The newspaper report sparked outrage from the South African's family and her supporters, who said they won't allow Semenya to be banned from international competition.

"We will go to the highest levels of contesting such a decision," said South Africa's sports minister, Makhenkesi Stofile. "I think it would be the Third World War.

"We think her human rights have been violated and her privacy invaded," Stofile said. "I don't know why she is being subjected to this."

"I've raised her as young girl and I have no doubt that she is a girl," said Semenya's grandmother, Maphuthi Sekgale. "As the family, we don't care who is saying what. We will always support her athletic talent."

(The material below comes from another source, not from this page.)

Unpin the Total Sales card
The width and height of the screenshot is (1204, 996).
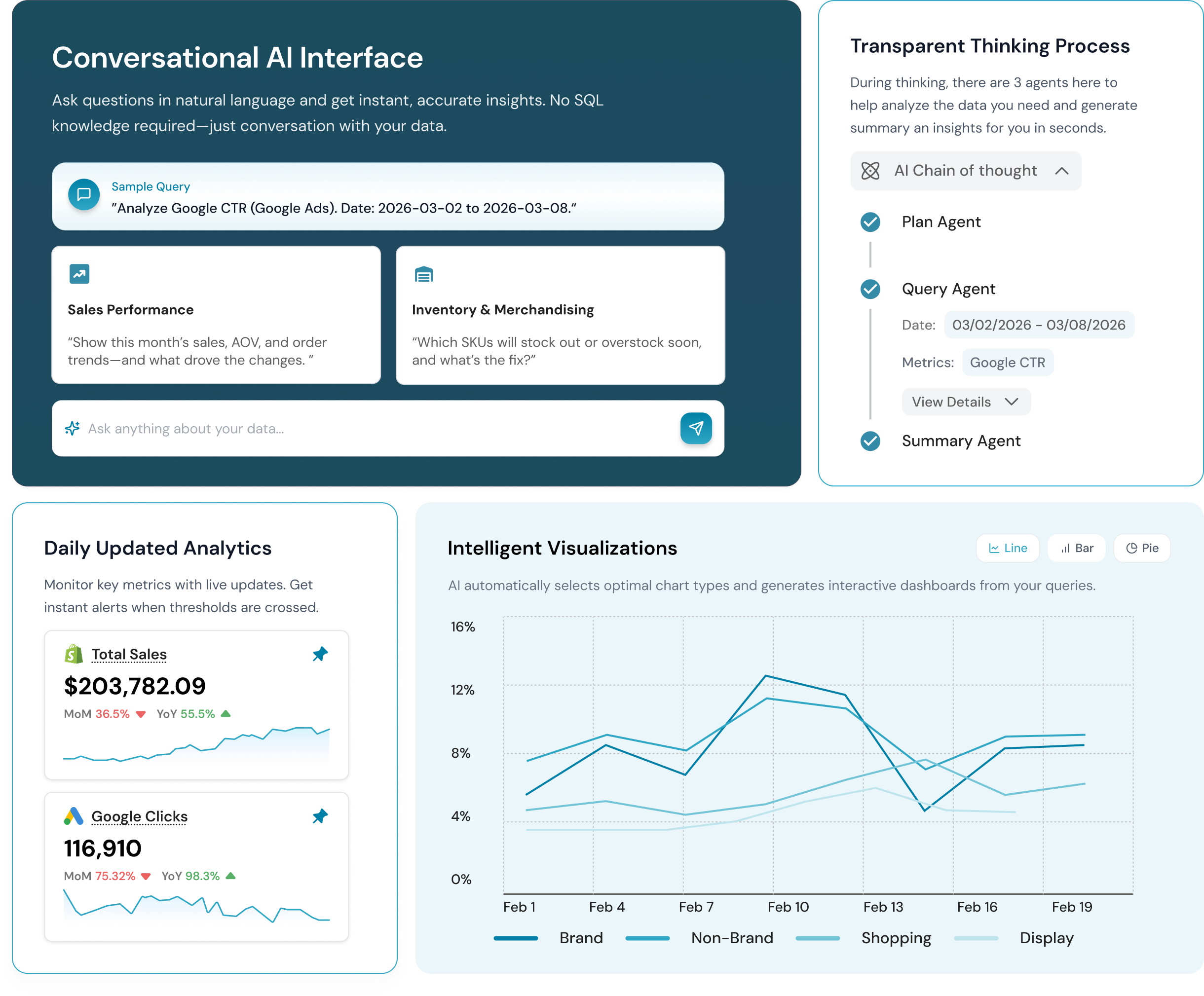tap(320, 654)
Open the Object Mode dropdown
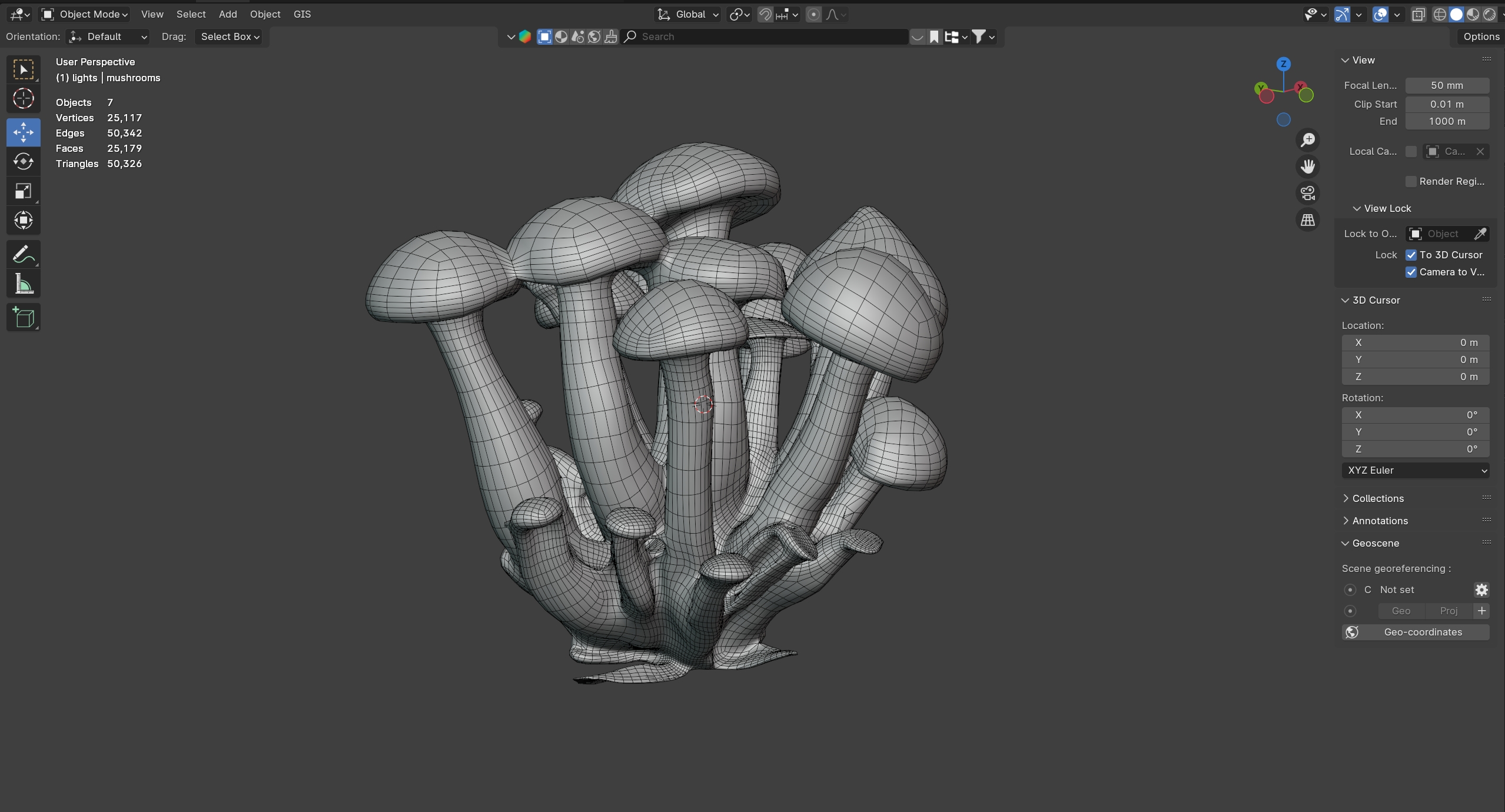Viewport: 1505px width, 812px height. click(85, 14)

Semenya won the World Championship 800-meter race in Berlin on Aug. 19 by 2.45 seconds in a world-record time of 1 minute, 55.45 seconds. Her deep voice and dramatic improvement in speed and muscle sparked speculation about her gender.
Now it's only a matter of time before everyone starts demanding to see her genitalia, too.

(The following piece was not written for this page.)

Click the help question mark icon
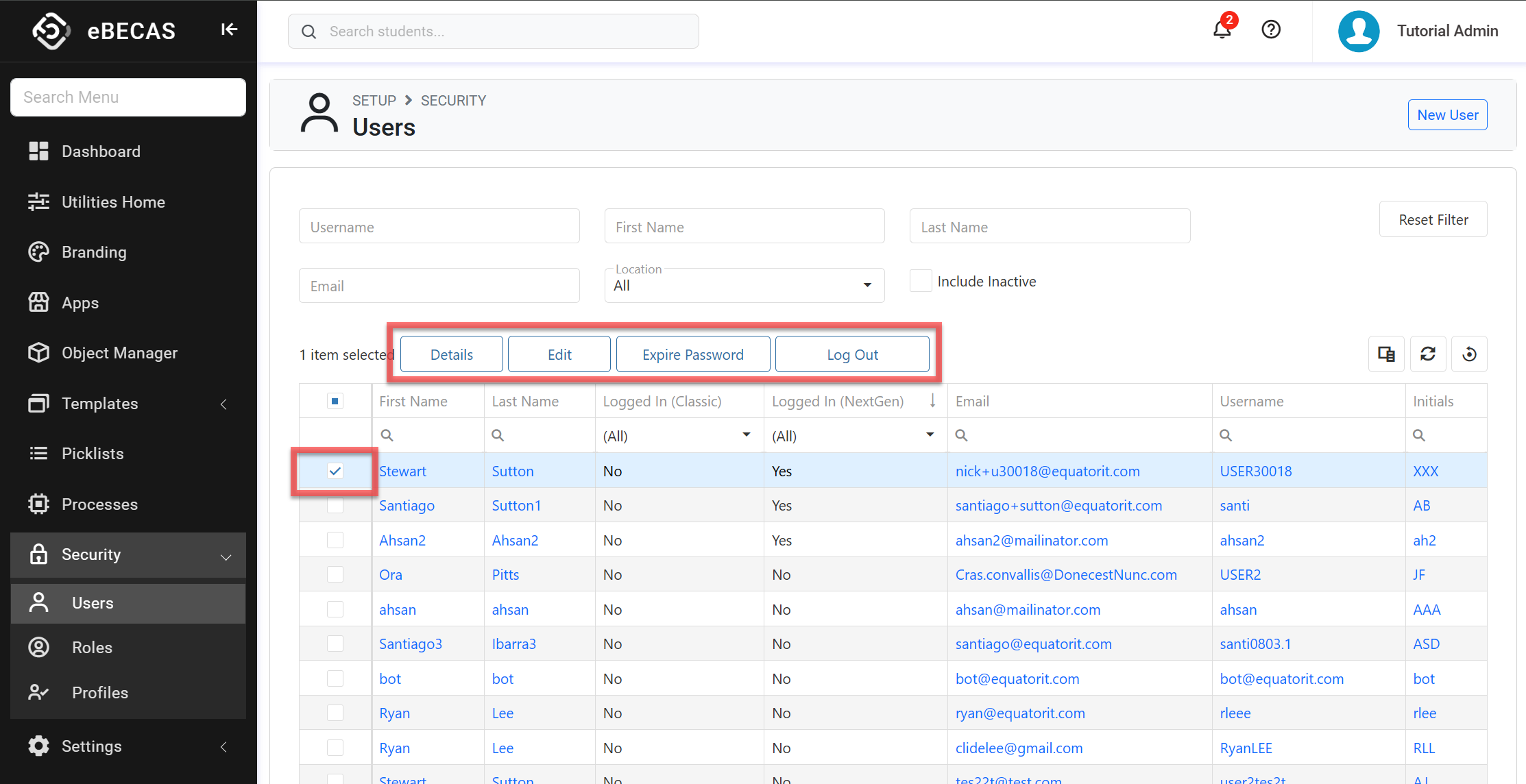The height and width of the screenshot is (784, 1526). [x=1271, y=30]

“I am who I am and I’m proud of myself.”
Ms Semenya..says she is not bothered by the negative publicity following her gold medal at the Berlin World Championships last month.
“I see it all as a joke, it doesn’t upset me. God made me the way I am and I accept myself,” she said.





UPDATE: 19 Nov 2009



South African runner Caster Semenya will be allowed to keep the gold medal she won in the women's 800-meters at the World Athletics Championships in Berlin, Germany, in August, the country's sports ministry announced Thursday.

In a statement on their official Web site the ministry added that Semenya had been found innocent of any wrongdoing but the widely anticipated results of gender tests conducted would not be made public.

"We have agreed with the IAAF that whatever scientific tests were conducted legally within the IAAF regulations will be treated as a confidential matter between patient and doctor," the statement read.

"As such there will be no public announcement of what the panel of scientists has found. We urge all South Africans and other people to respect this professional ethical and moral way of doing things."

The world governing body for athletics, the International Association of Athletics Federations (IAAF), have refused to comment on the announcement, only reiterating a statement published on their official Web site on Wednesday that the release of their gender-test findings would be delayed until "further notice."